▸ **WORK TASK**:
If a record holds a picture, please leave the picture out and copy the rest of the record exactly.
+ + + + + + +
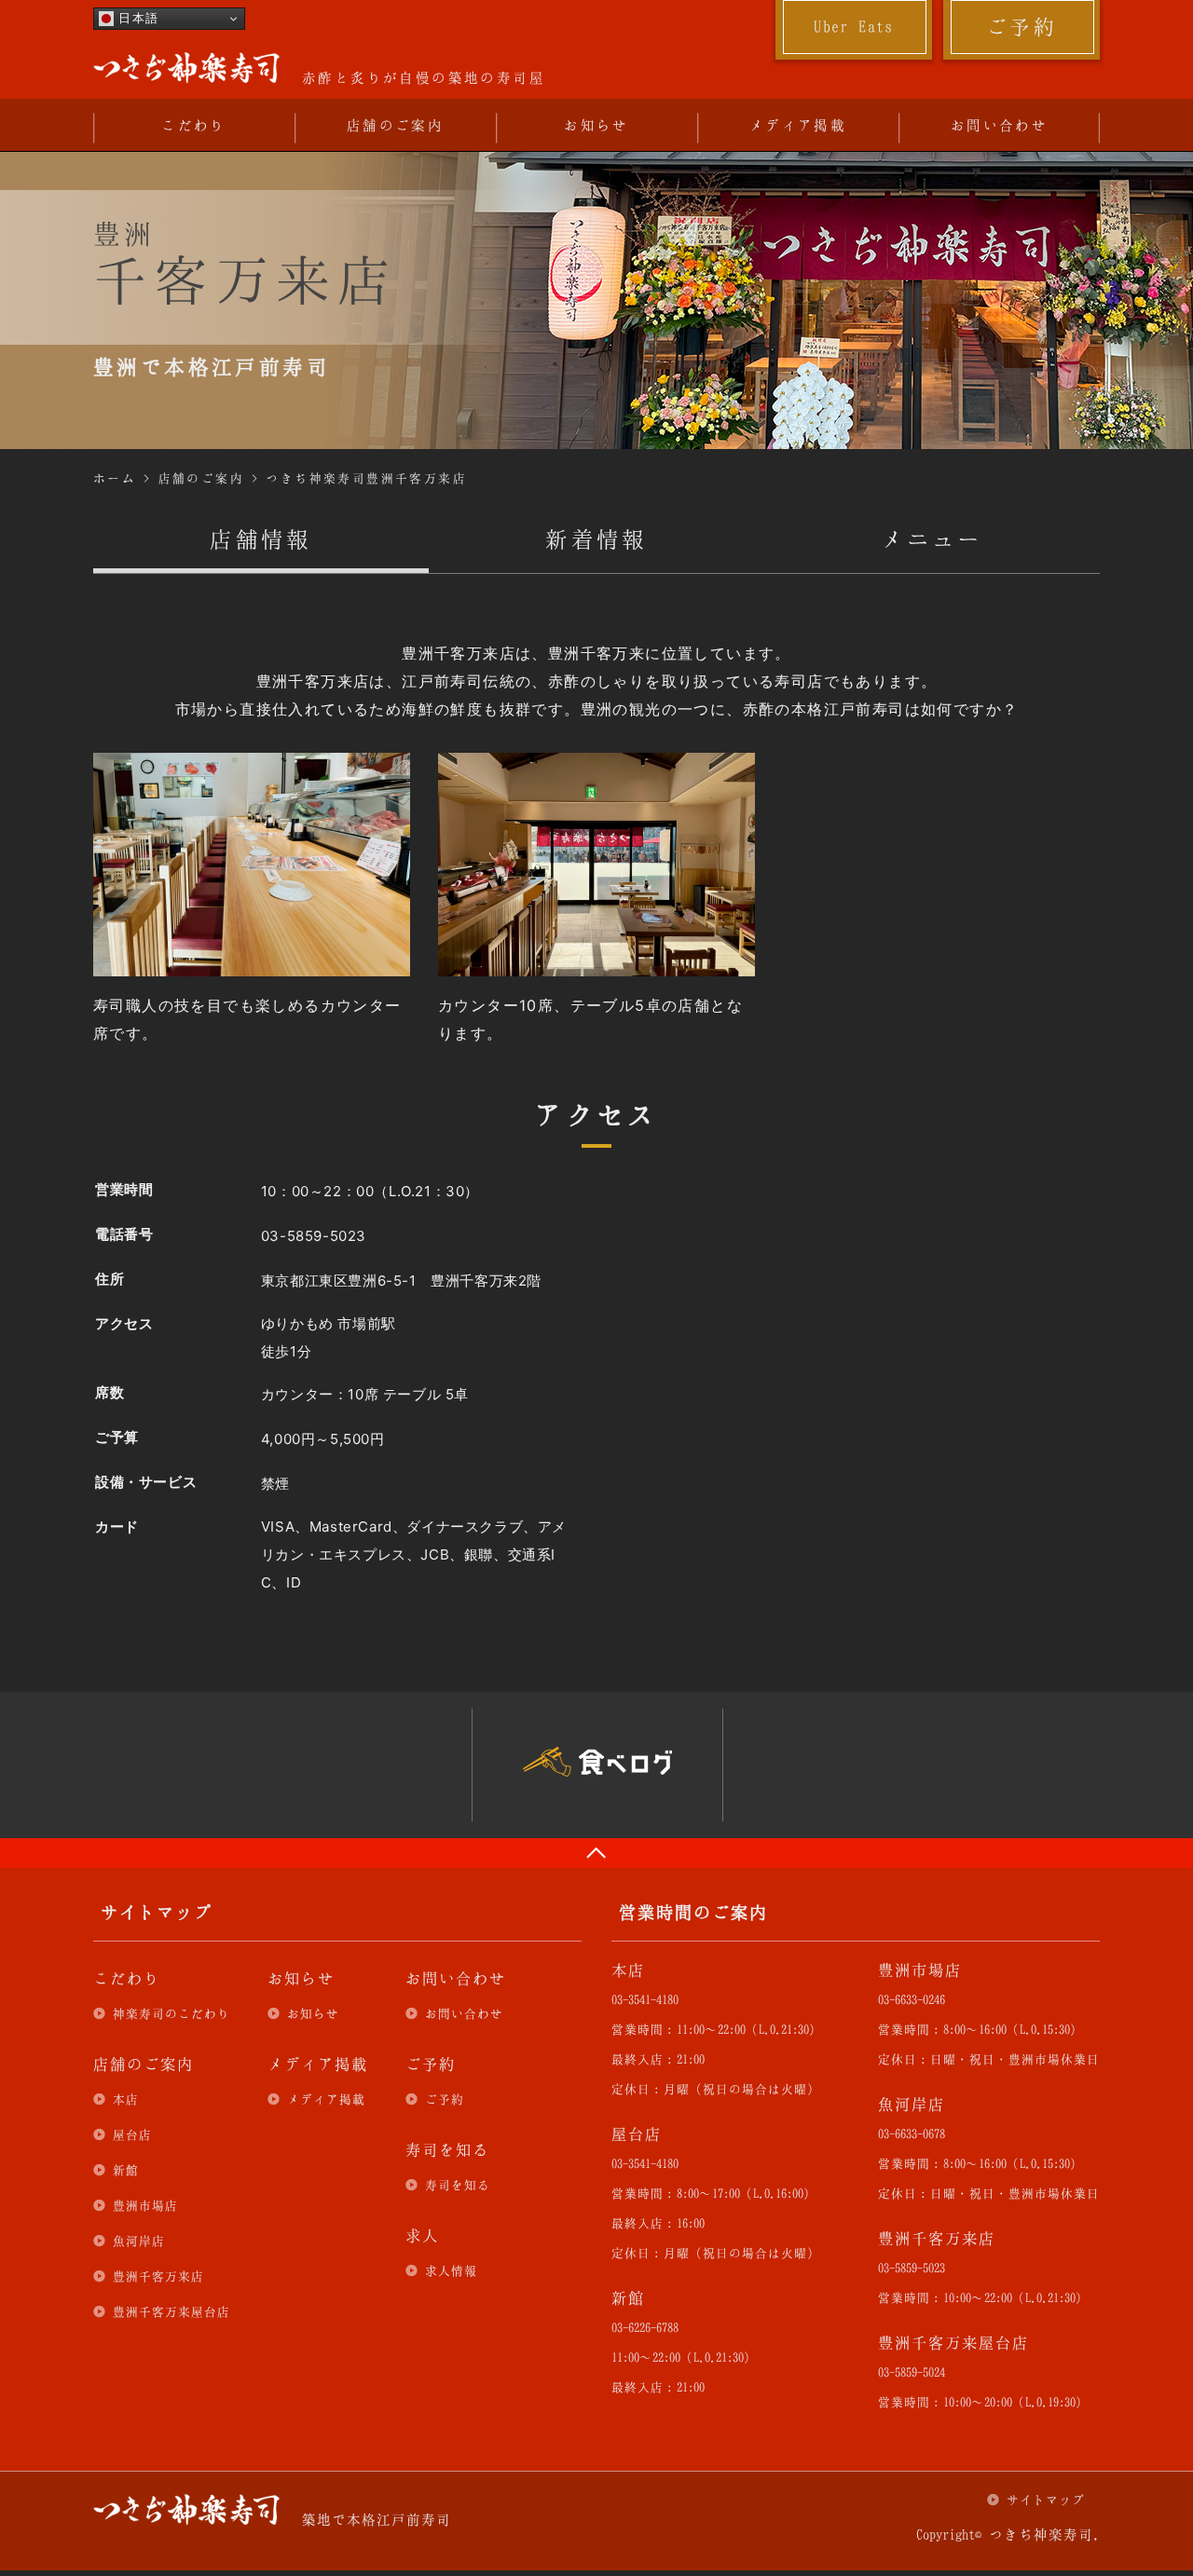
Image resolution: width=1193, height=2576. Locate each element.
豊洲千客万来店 (158, 2276)
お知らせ (596, 124)
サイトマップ (1046, 2499)
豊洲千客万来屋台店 (171, 2311)
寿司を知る (457, 2184)
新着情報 (596, 538)
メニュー (932, 538)
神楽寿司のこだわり (171, 2013)
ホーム (114, 477)
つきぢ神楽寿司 (186, 68)
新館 (126, 2169)
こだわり (193, 124)
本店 (126, 2099)
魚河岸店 (139, 2240)
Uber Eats (854, 26)
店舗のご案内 (395, 124)
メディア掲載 (797, 124)
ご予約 (1021, 26)
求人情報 (451, 2270)
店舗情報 (261, 538)
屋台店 (132, 2134)
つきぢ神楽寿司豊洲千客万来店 (366, 477)
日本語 (136, 18)
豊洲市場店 (145, 2205)
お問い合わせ (999, 124)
+ + + + + + +
▸ **TASK OUTPUT**:
Image resolution: width=1193, height=2576. Locate each element.
豊洲千客万来店 (158, 2276)
お知らせ (596, 124)
サイトマップ (1046, 2499)
豊洲千客万来屋台店 (171, 2311)
寿司を知る (457, 2184)
新着情報 (596, 538)
メニュー (932, 538)
神楽寿司のこだわり (171, 2013)
ホーム (114, 477)
つきぢ神楽寿司 (186, 68)
新館 (126, 2169)
こだわり (193, 124)
本店 (126, 2099)
魚河岸店 (139, 2240)
Uber Eats (854, 26)
店舗のご案内 (395, 124)
メディア掲載 (797, 124)
ご予約 (1021, 26)
求人情報 (451, 2270)
店舗情報 (261, 538)
屋台店 (132, 2134)
つきぢ神楽寿司豊洲千客万来店 (366, 477)
日本語 (136, 18)
豊洲市場店 (145, 2205)
お問い合わせ (999, 124)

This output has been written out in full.